Mas pode Édipo assumir a responsabilidade investigativa desse crime, embora não seja parente da vítima? Esse aspecto judicial ganha em Bernard Knox uma versão que merece ser analisada (2002, pp. 70-74). A passagem na qual Édipo procura enfatizar sua relação íntima com Laio, "hei de lutar por ele como por meu pai" (264), é, para o estudioso inglês, uma tentativa de o protagonista estabelecer uma base relacional com o rei assassinado, a fim de garantir seu direito de procurar e processar o responsável pelo delito. É importante lembrarmos também que Apolo, com a revelação oracular, questiona o próprio poder de Édipo e isso, sem dúvida, justifica tanto seu empenho como sua pressa em resolver o problema (137-140).

Pela maldição proclamada por Édipo na praça do mercado, Sófocles recorda ao público do teatro ateniense as práticas legais presentes numa acusação de assassinato (δίκη φόνου), quando o réu é mencionado pelo nome e recebe, do magistrado que preside o julgamento preliminar, o interdito formal de acesso a templos, sacrifícios, orações e lugares públicos.

* [Trechos dos dados]

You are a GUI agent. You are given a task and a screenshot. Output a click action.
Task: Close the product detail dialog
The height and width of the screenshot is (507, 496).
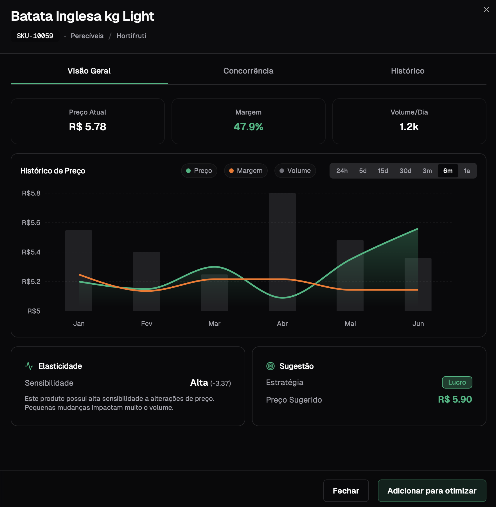click(x=486, y=10)
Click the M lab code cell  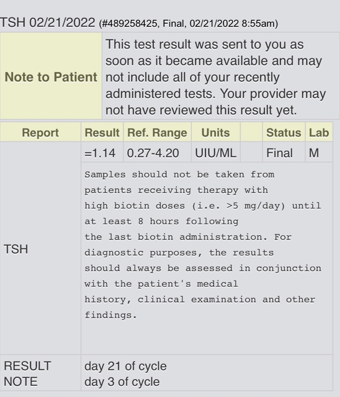[x=314, y=153]
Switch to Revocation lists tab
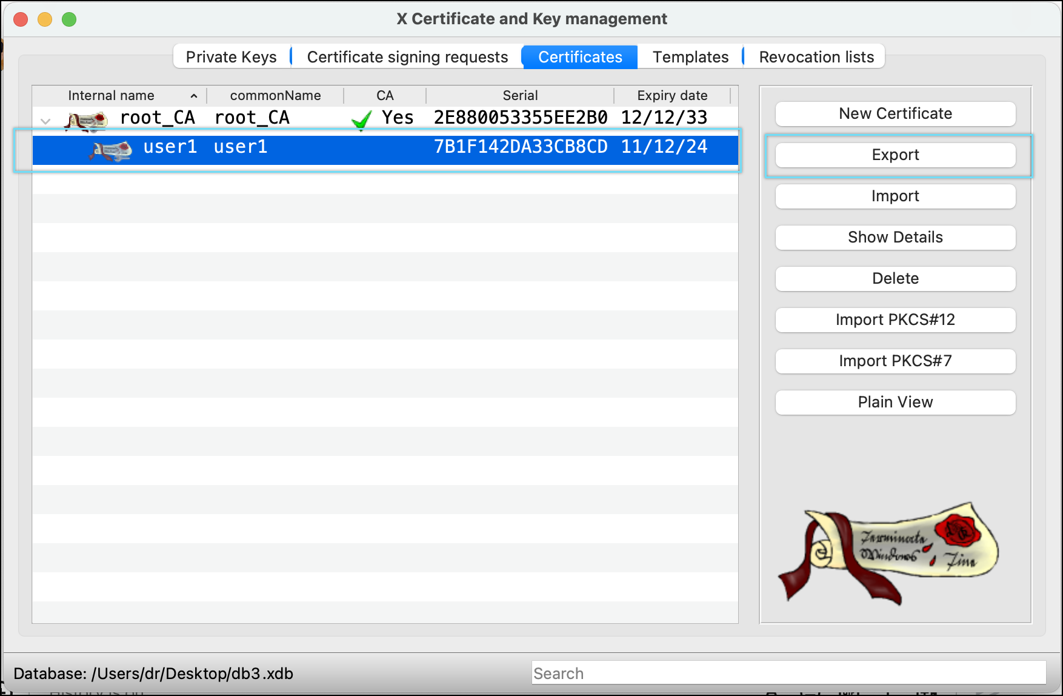Viewport: 1063px width, 696px height. click(x=816, y=57)
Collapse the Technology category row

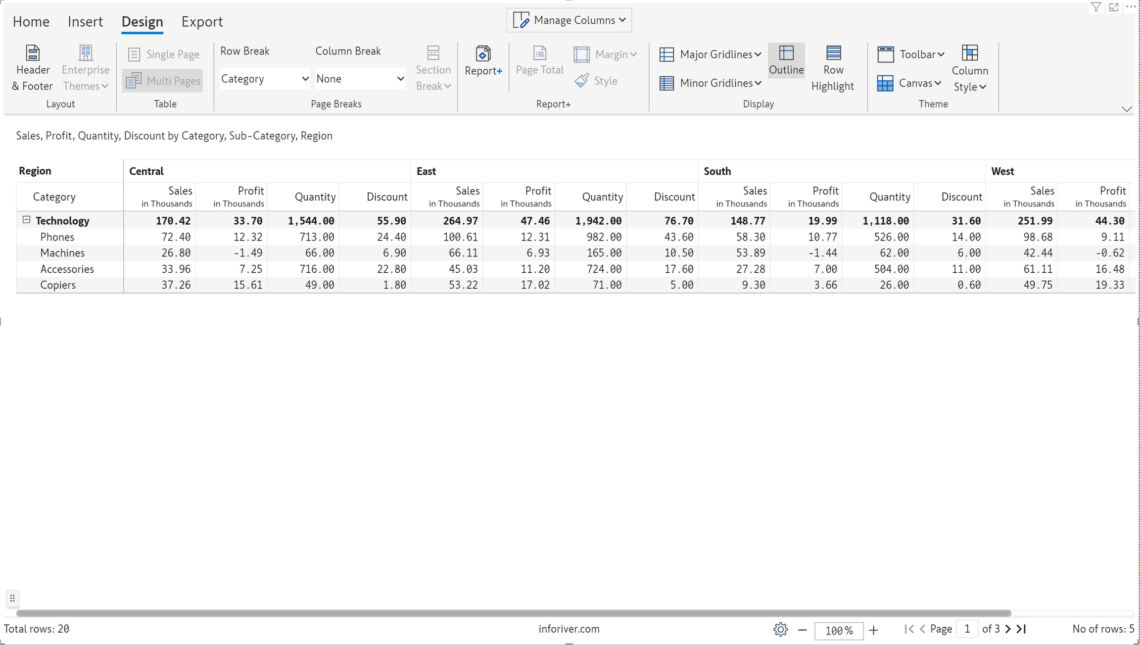click(27, 220)
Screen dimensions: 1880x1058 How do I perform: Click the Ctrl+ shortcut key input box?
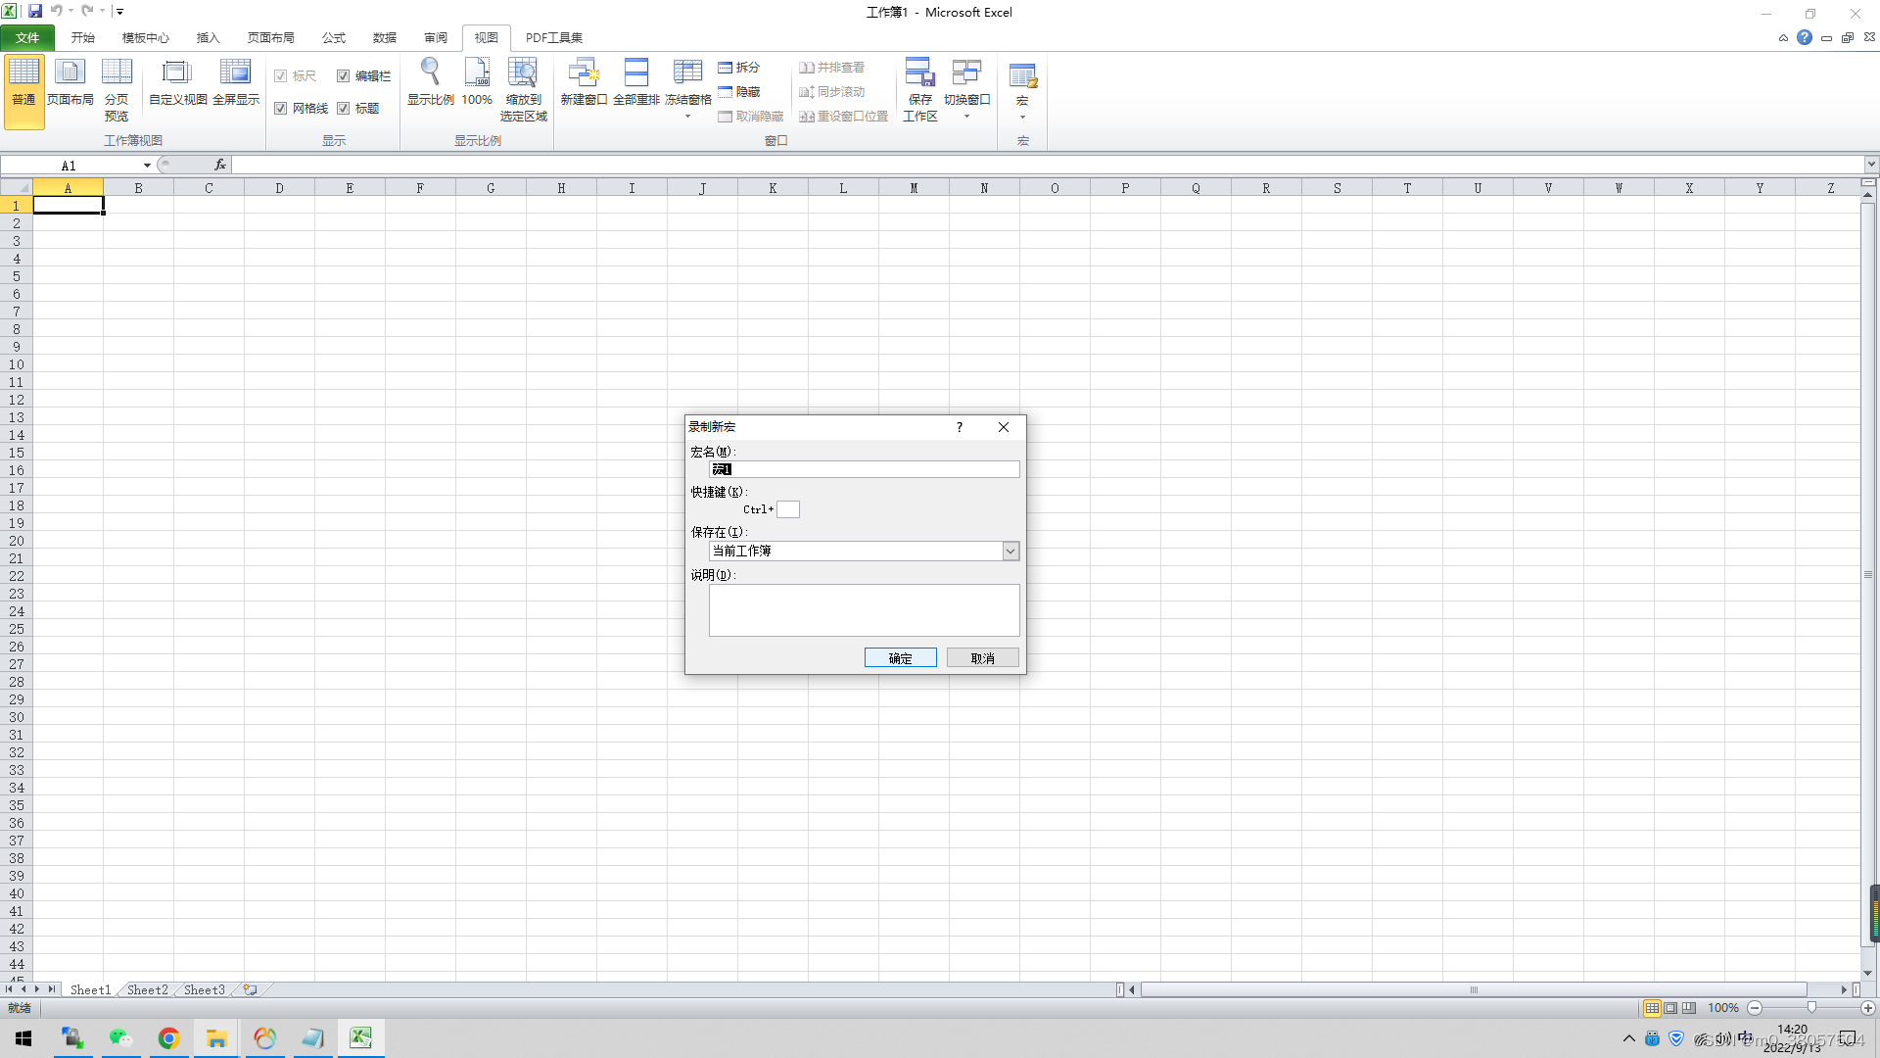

* [Complete o seguinte]
1 > Segundo o texto sobre Édipo, a que coisas o réu fica proibido de ter acesso após o interdito formal? Enumere todas.
2 > No texto sobre Édipo, em que lugar ele proclama a maldição?
3 > Prossiga o texto sobre Édipo a partir da última frase apresentada.
Os dados não são necessários para resolver as tarefas.

* [Respostas dos exercícios]
1 > Templos, sacrifícios, orações e lugares públicos.

2 > Na praça do mercado.

3 >
O inquérito do cego Tirésias

Na entrada da primeira testemunha a ser interrogada é o coro que, com entusiasmo, saúda a presença de Tirésias, na certeza de que suas palavras serão suficientes para que o assassino do rei se renda ou fuja da cidade: "já vejo aproximar-se quem vai descobri-lo [...]" (297), entoa o canto. Édipo parece não compartilhar dessa euforia e confirma seu pressentimento ao encontrar em Tirésias uma testemunha relutante. Nas suas primeiras palavras, o adivinho contesta sua convocação: "Terrível o saber se ao sabedor é ineficaz. Embora ciente disso me descuidei: jamais teria vindo" (316-318).

Com um sentido técnico-judicial que indica a ação de "comparecer ao tribunal", Édipo se utiliza da expressão grega εἰσελήλυθας para condenar a inquietante resistência e o inesperado arrependimento de Tirésias por ter vindo ao interrogatório. A resposta do profeta solicitando sua retirada imediata tem igualmente uma conotação jurídica e se refere a uma palavra usual para súplicas de soltura e absolvição (ἄφες µ'). Édipo segue a mesma lógica legal em sua réplica, quando declara a ilegalidade do pedido realizado (οὔτ' ἔννοµ' εἶπας).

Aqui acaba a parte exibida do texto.